Please render the data below as a JSON list of strings, one per line with blank lines omitted. Begin at the line that has "Task: Click Индексированный... menu entry", stop after the line that has "Action: click(x=573, y=157)", and leave the pictures out.

# Data to process
────────────────

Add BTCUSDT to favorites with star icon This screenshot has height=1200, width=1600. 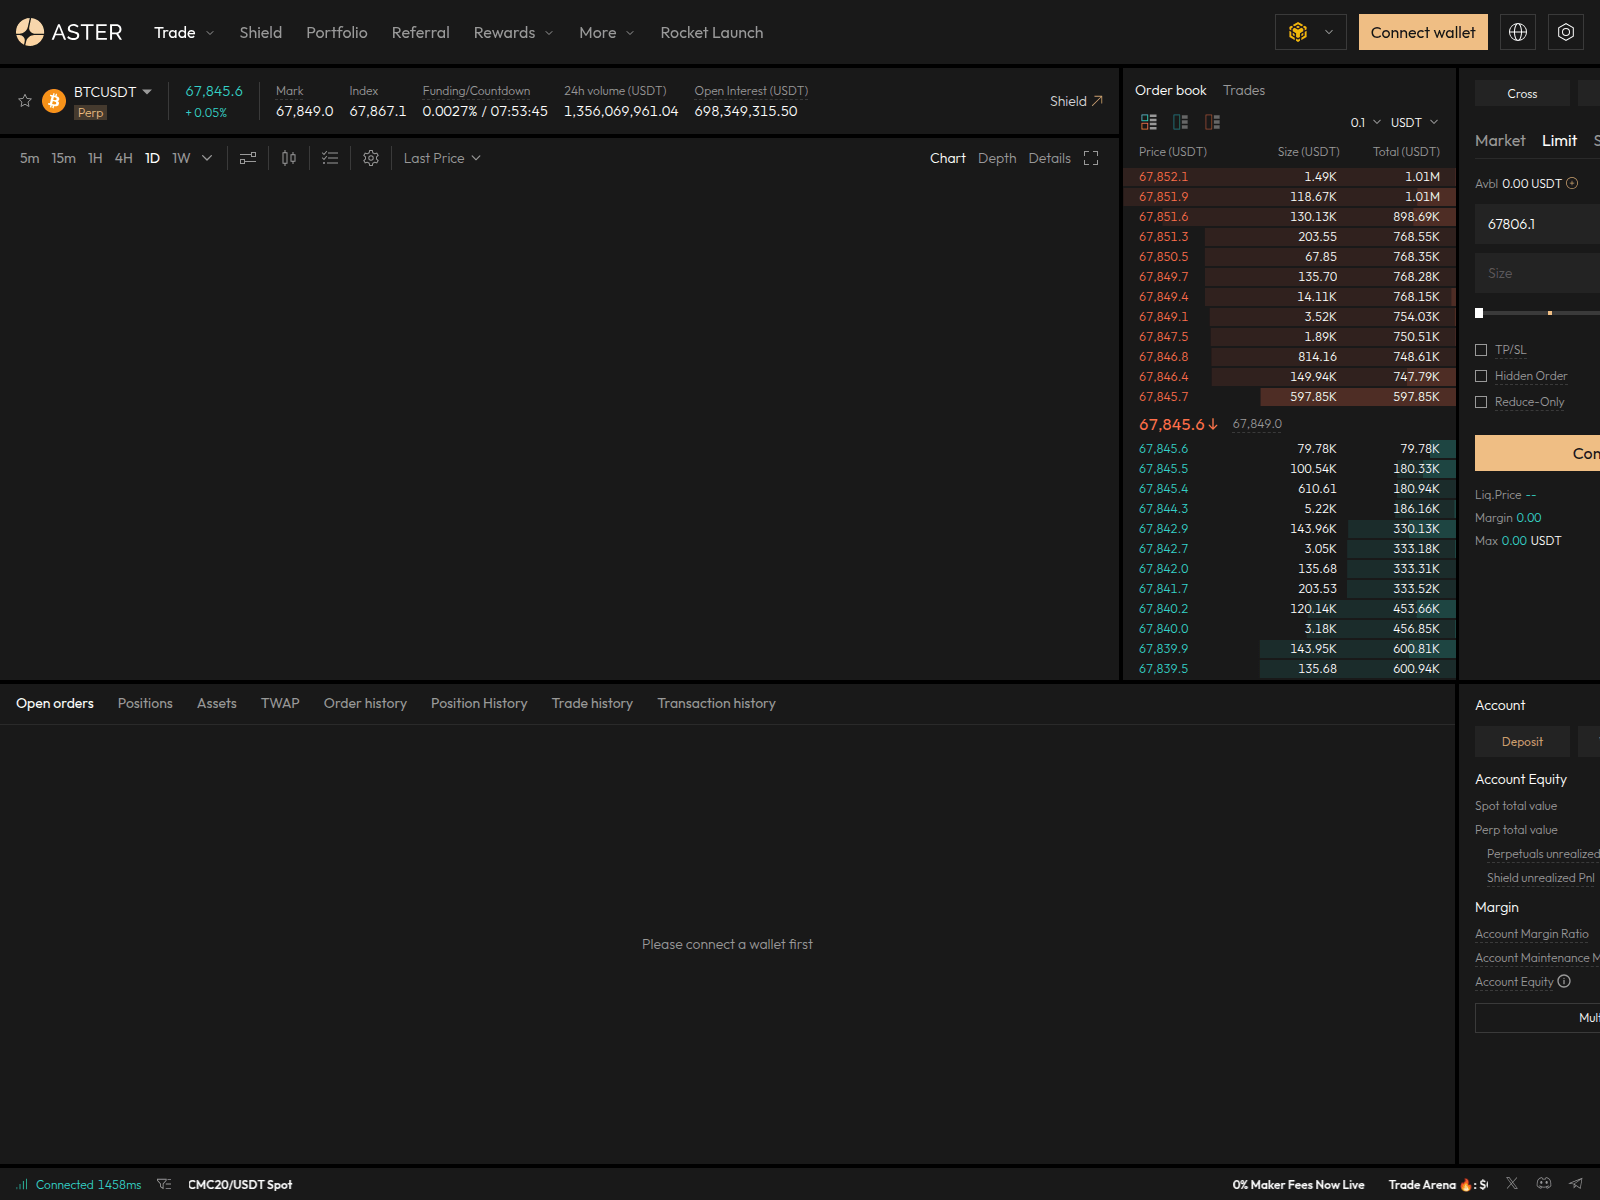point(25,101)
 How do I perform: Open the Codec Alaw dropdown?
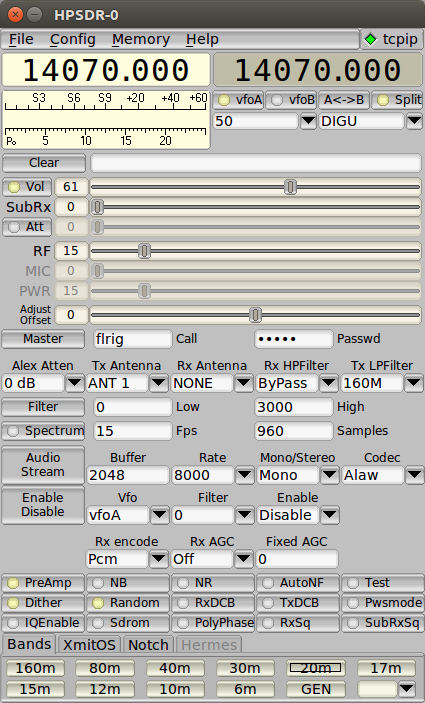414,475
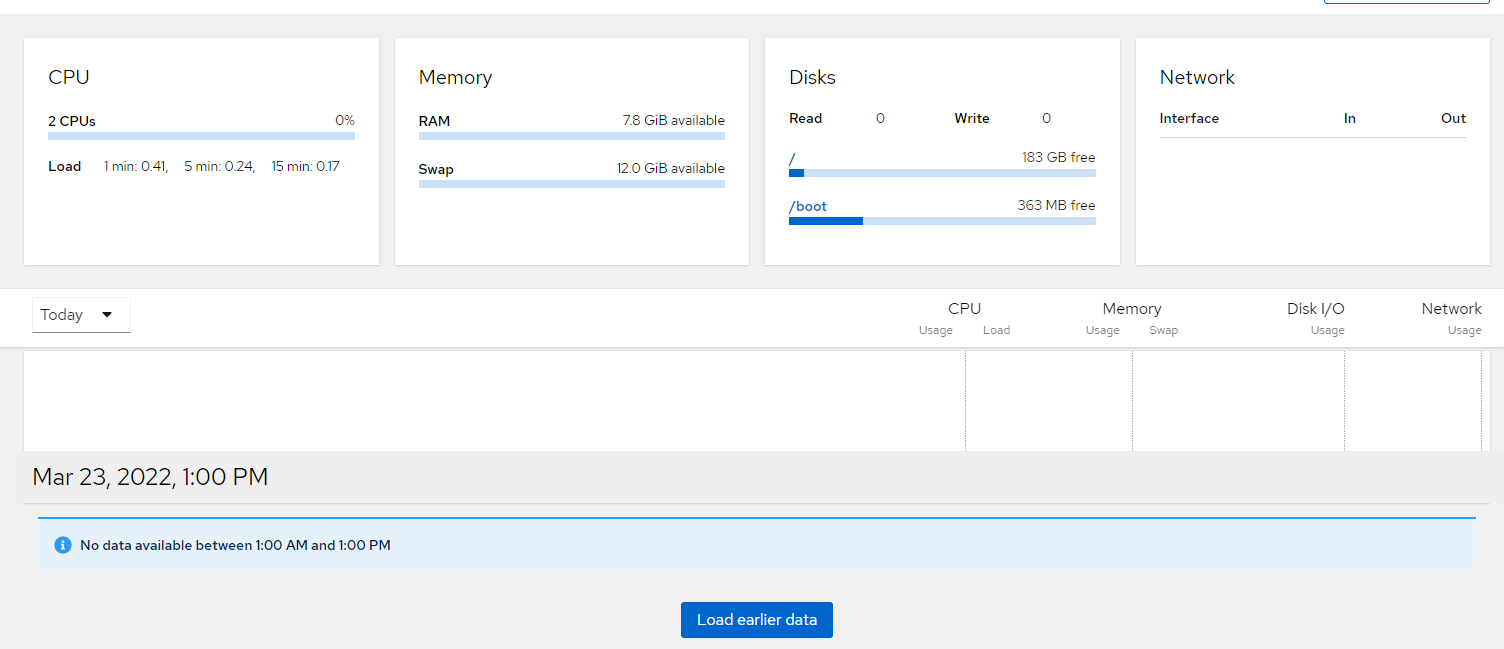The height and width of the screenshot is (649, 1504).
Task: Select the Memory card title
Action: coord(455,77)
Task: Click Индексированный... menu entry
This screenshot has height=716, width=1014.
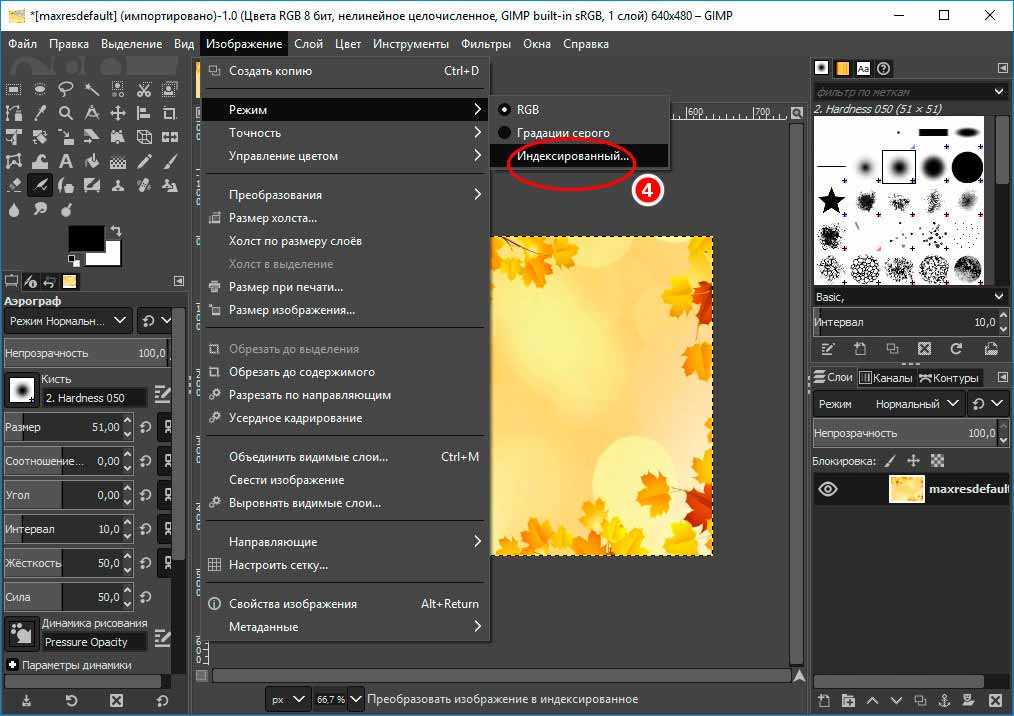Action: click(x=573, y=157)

────────────────

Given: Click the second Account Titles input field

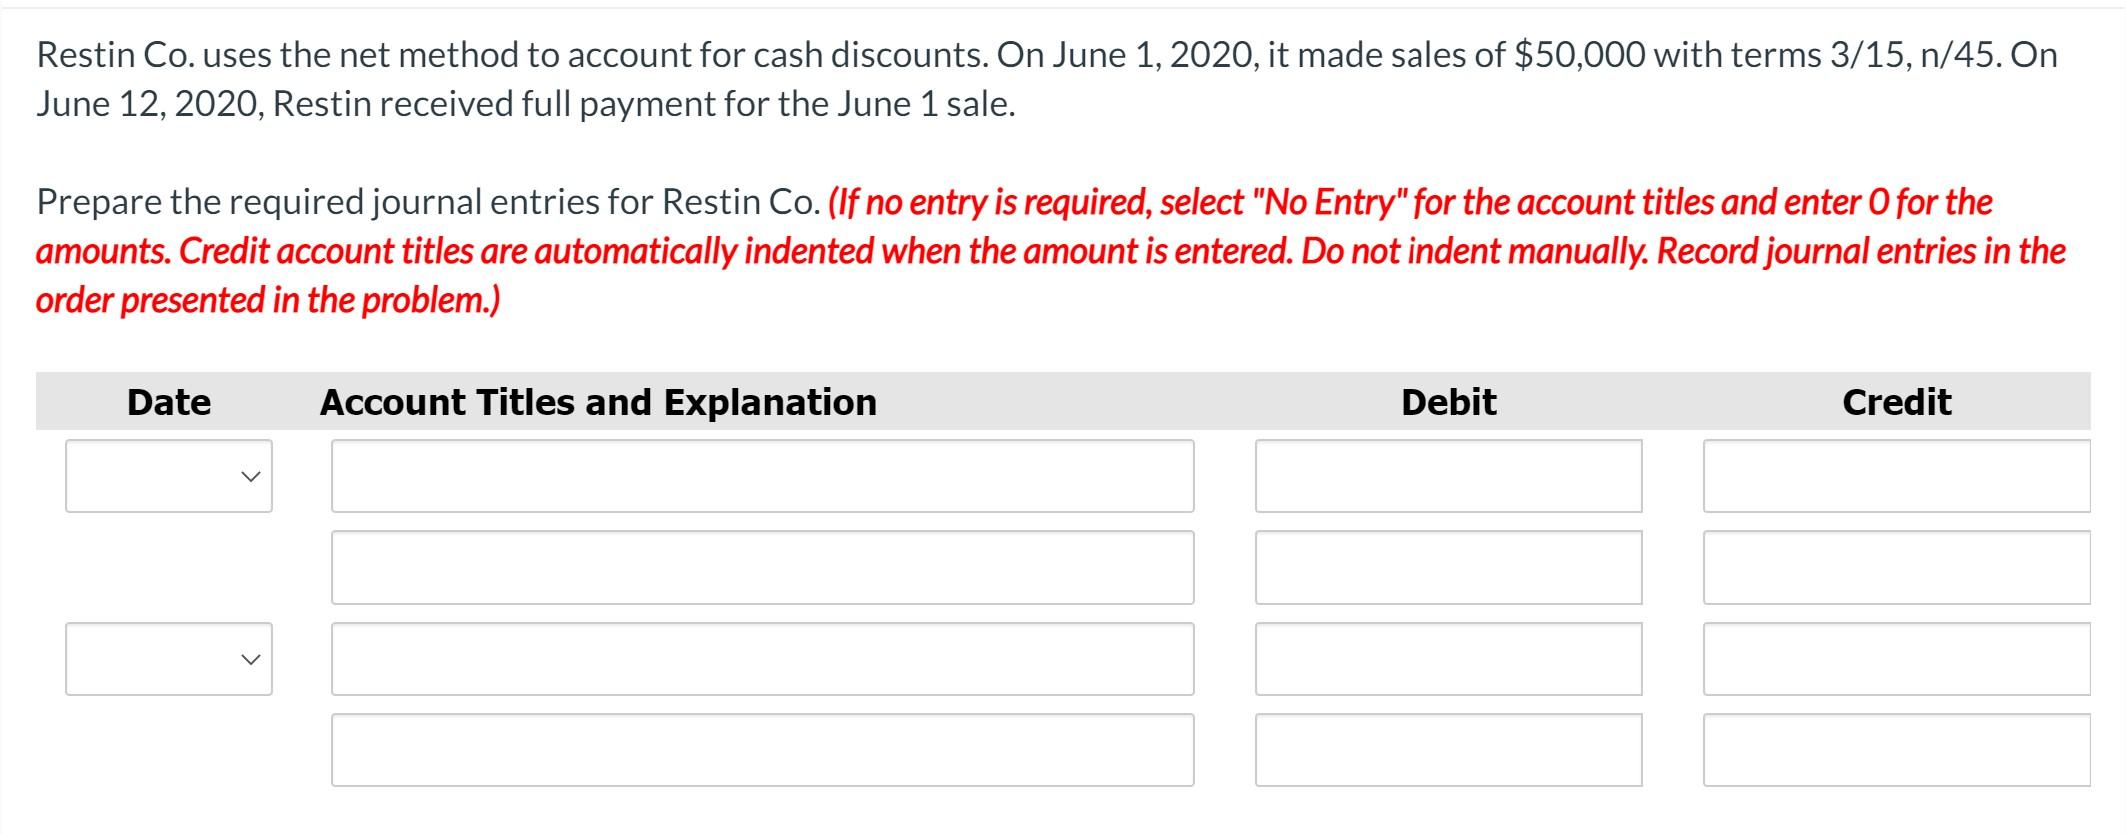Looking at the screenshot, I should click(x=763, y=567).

────────────────

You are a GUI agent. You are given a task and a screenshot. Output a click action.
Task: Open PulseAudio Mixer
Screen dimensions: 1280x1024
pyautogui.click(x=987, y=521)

────────────────

# The answer
[
  "Task: Click Индексированный... menu entry",
  "This screenshot has height=716, width=1014.",
  "Action: click(x=573, y=157)"
]